Describe something you did to be inclusive
Company: Meta
Role: Data Scientist
Category: Behavioral & Leadership
Difficulty: easy
Interview Round: Onsite
## Behavioral: Inclusiveness
Tell me about a time you did something to make your team or workplace more **inclusive**.
Please cover:
- The context and who was being excluded or disadvantaged
- The action you took (what you changed, how you influenced others)
- The measurable impact or outcome
- What you learned and what you would do differently next time
Quick Answer: This question evaluates a candidate's competency in workplace inclusiveness, interpersonal leadership, influence, and the ability to identify and address exclusion while measuring impact.
Solution
### How to answer (use STAR + “inclusion lens”)
A strong answer shows you:
1) noticed an inclusion gap,
2) took concrete action (not just intent),
3) balanced team efficiency with fairness,
4) created a repeatable mechanism.
Use **STAR**:
- **S (Situation):** Team norms unintentionally excluded someone (language, timezone, meeting style, access to docs).
- **T (Task):** Ensure everyone can contribute and has equal access to information/opportunities.
- **A (Action):** What you changed in process and how you brought others along.
- **R (Result):** Impact (participation, speed, satisfaction, reduced rework), plus follow-up.
### What “inclusive actions” look like (pick one real scenario)
**Communication inclusion**
- Standardize on a shared language in meetings/documents when international teammates are present.
- Add live notes + decision logs so non-native speakers can follow asynchronously.
**Meeting/process inclusion**
- Rotate meeting times across timezones.
- Use structured turn-taking / written pre-reads to avoid loudest-voice wins.
**Opportunity inclusion**
- Create transparent onboarding and project allocation criteria.
- Sponsor quieter/junior teammates by explicitly giving them ownership.
### Example outline (adapt to your real story)
- **S:** Team meetings were largely in the local language; international teammate struggled to follow fast discussions.

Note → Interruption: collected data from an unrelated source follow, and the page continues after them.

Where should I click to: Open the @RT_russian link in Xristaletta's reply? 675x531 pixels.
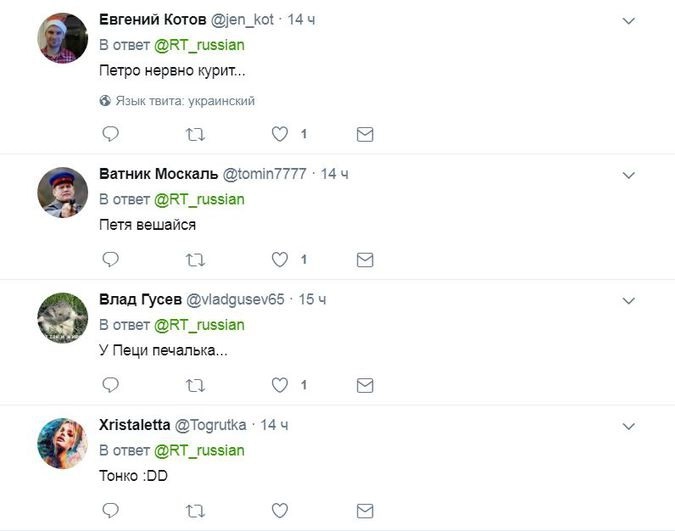[x=199, y=450]
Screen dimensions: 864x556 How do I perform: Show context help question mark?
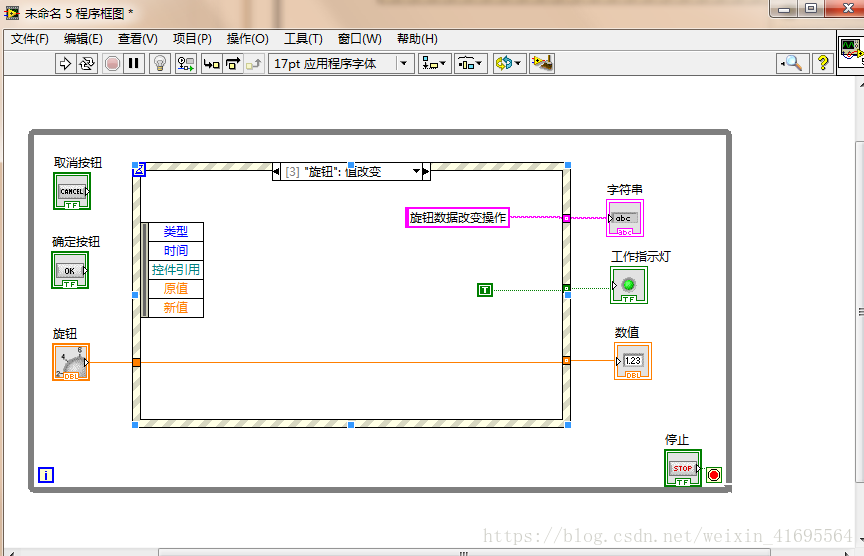tap(823, 63)
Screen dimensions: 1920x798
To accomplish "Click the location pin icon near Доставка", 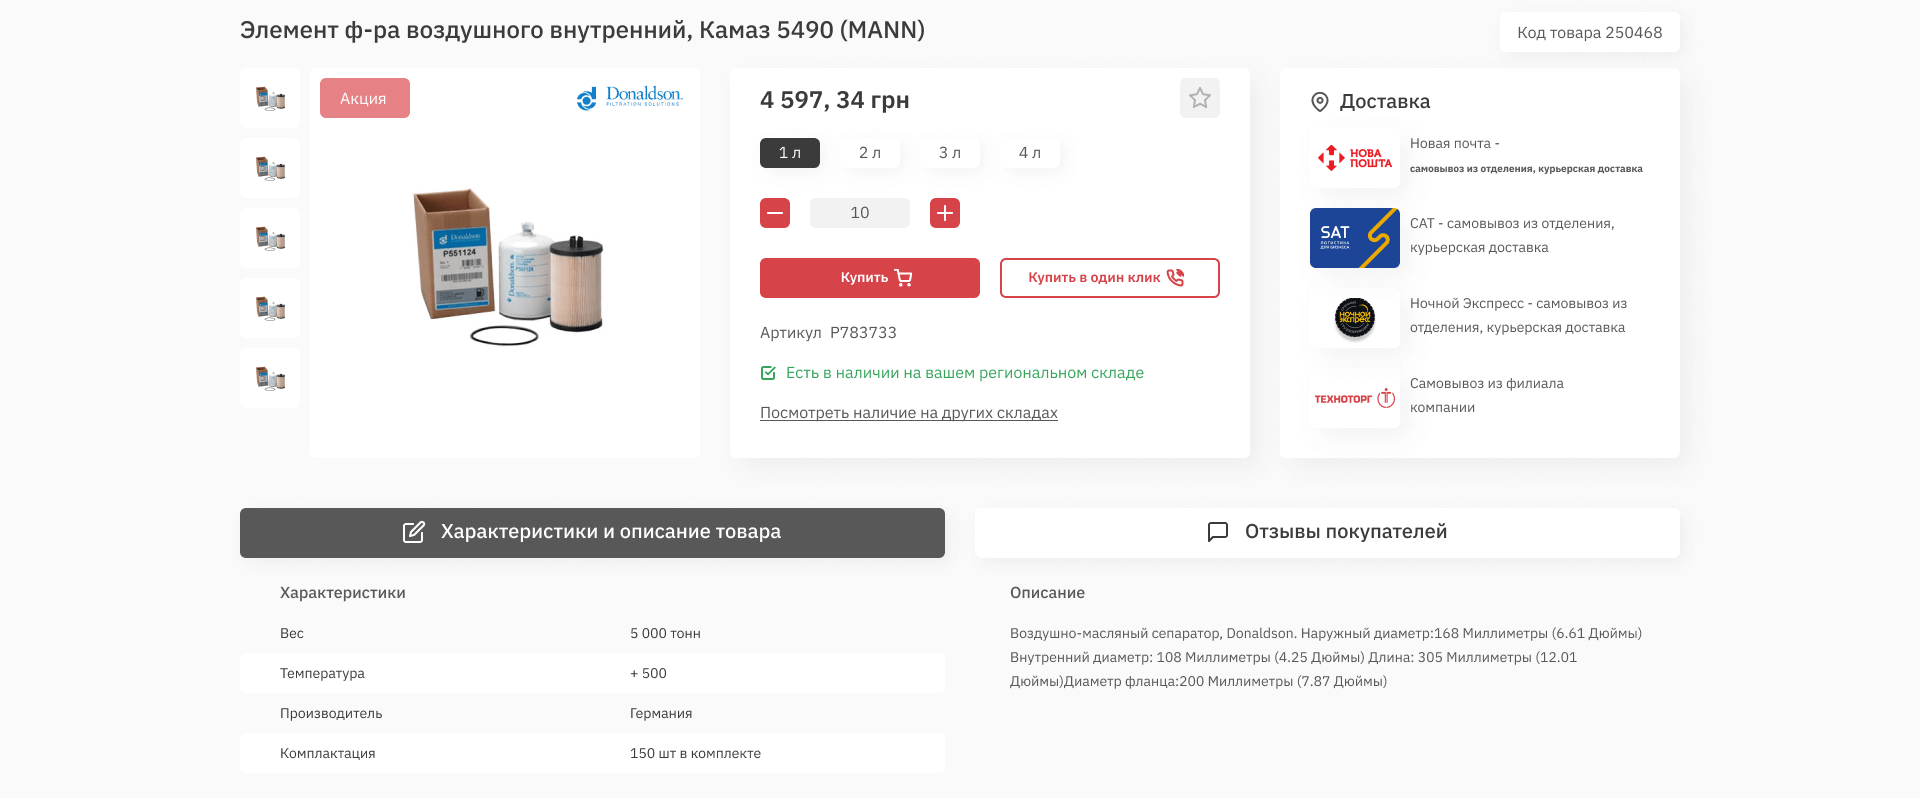I will tap(1320, 101).
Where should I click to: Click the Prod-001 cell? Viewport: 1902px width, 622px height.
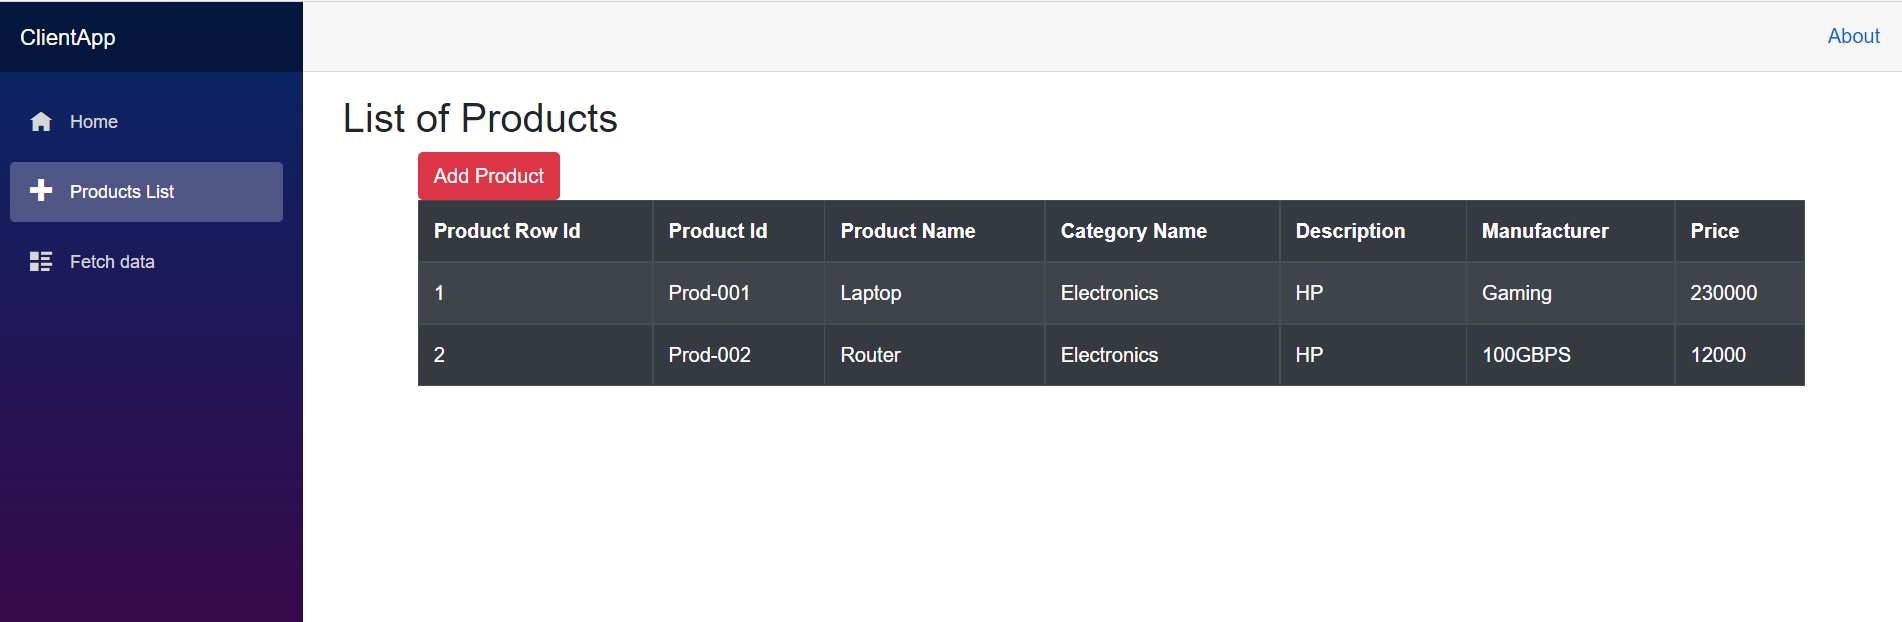pyautogui.click(x=709, y=292)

- **T:** Make collaboration equitable without slowing execution.
- **A:** Proposed meeting norm: default to English when any non-native participant is present; introduced a shared doc with agenda + live notes; summarized decisions and action items after meetings; encouraged written questions in chat to reduce interruption cost.
- **R:** International teammate contributed more frequently; fewer misunderstandings; decisions became easier to track; team adopted the doc as a standard template.
### Pitfalls to avoid
- Making it about personal virtue instead of team outcomes.
- Describing only “being nice” without changing a process.
- Not mentioning how you handled pushback (e.g., slower meetings, habit change).
### Close with reflection
State one learning (e.g., “inclusion scales through systems”) and one improvement (e.g., collect anonymous feedback, measure participation rates, or formalize norms in onboarding).